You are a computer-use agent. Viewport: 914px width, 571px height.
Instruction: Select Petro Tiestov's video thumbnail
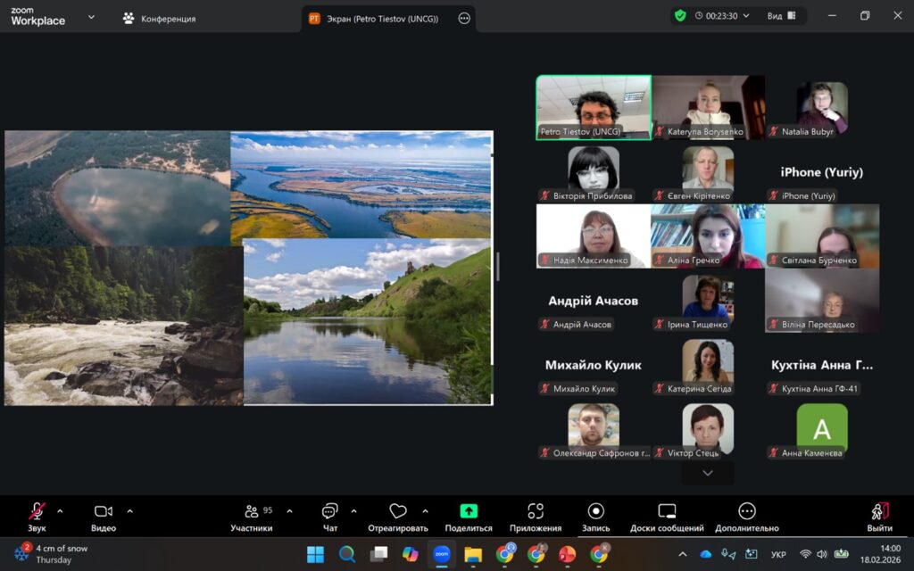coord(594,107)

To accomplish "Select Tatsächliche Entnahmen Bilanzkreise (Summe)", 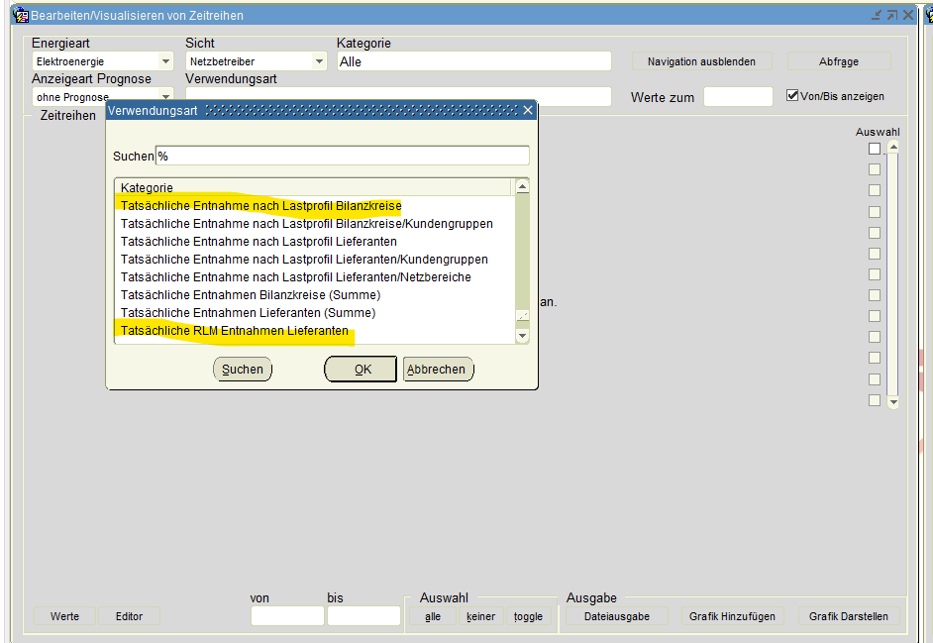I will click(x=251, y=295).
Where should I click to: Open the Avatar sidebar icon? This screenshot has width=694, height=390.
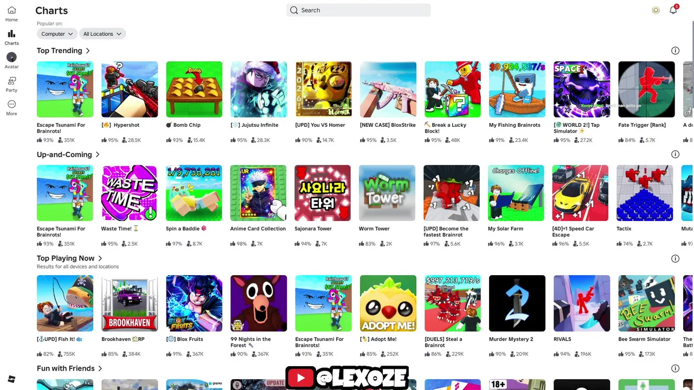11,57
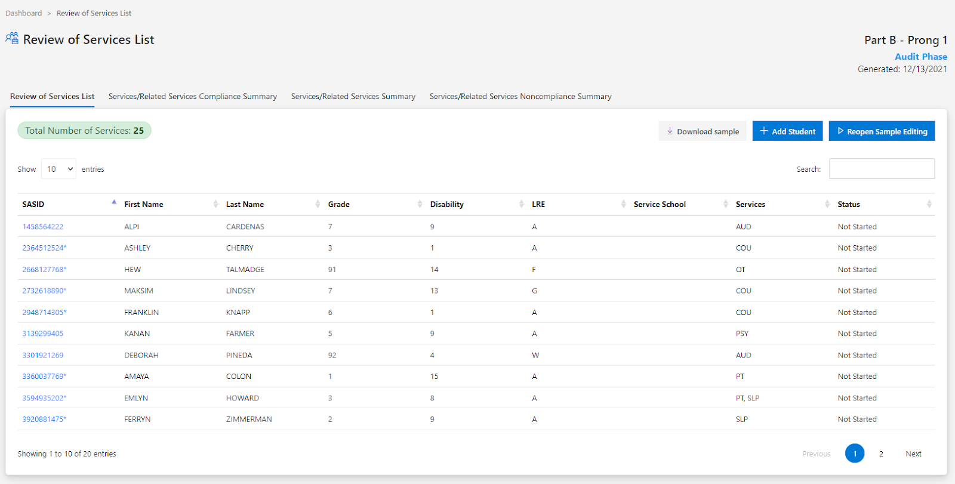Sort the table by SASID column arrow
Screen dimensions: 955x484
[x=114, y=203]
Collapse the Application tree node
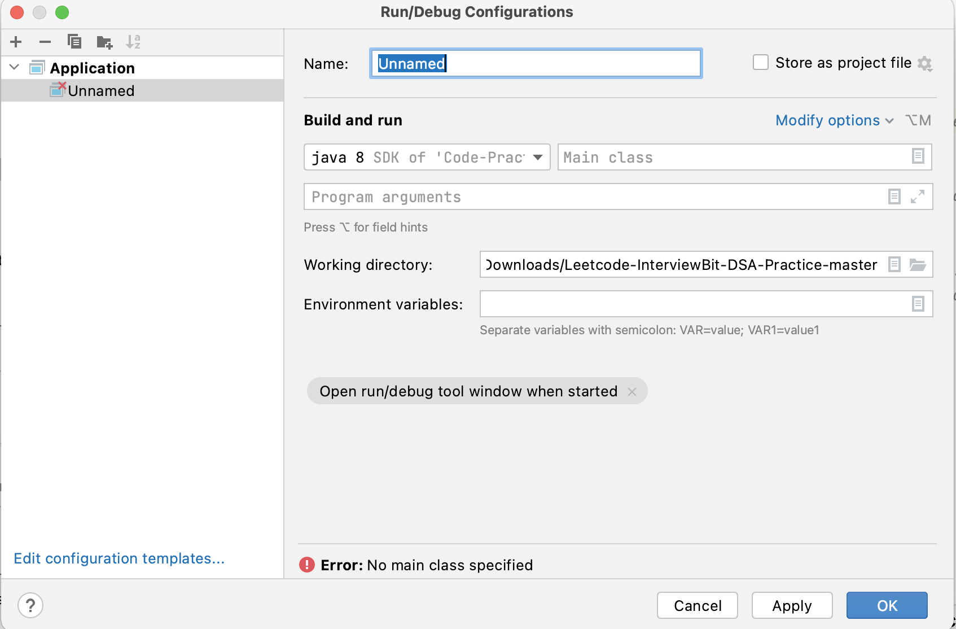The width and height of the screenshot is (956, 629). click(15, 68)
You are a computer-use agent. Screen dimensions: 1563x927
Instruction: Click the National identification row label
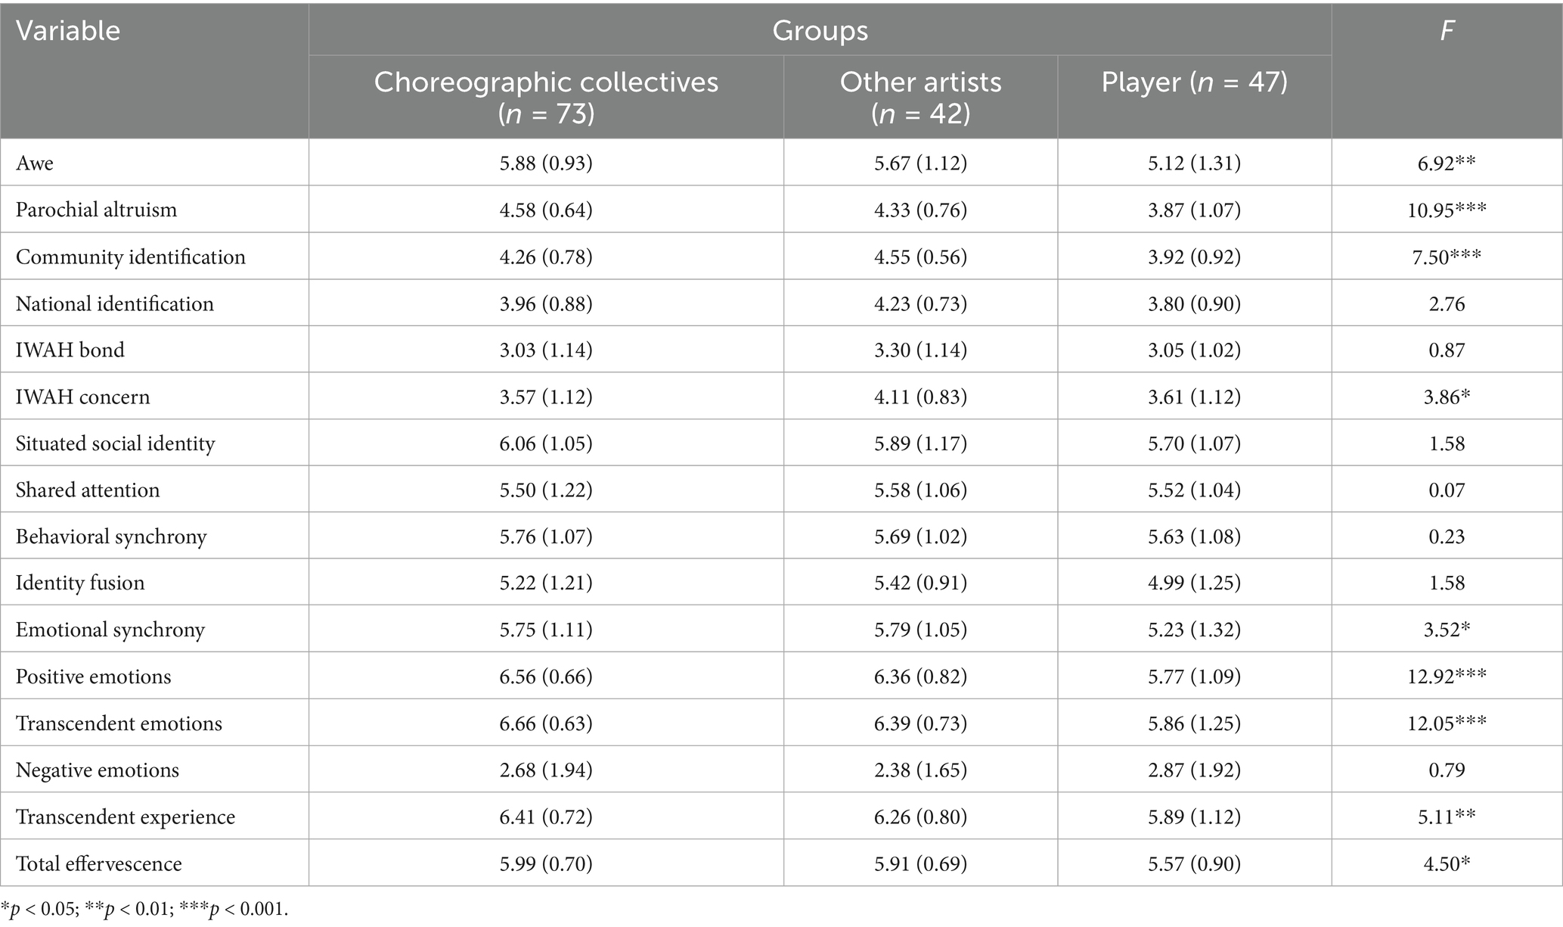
-*-*-
## WHAT YOU ARE ASKED TO DO
Check each line of the entries for "computer" and copy those that have it.

## WRITTEN RESPONSE
You are a computer-use agent. Viewport: 914px width, 571px height.
You are a computer-use agent. Screen dimensions: 1563x927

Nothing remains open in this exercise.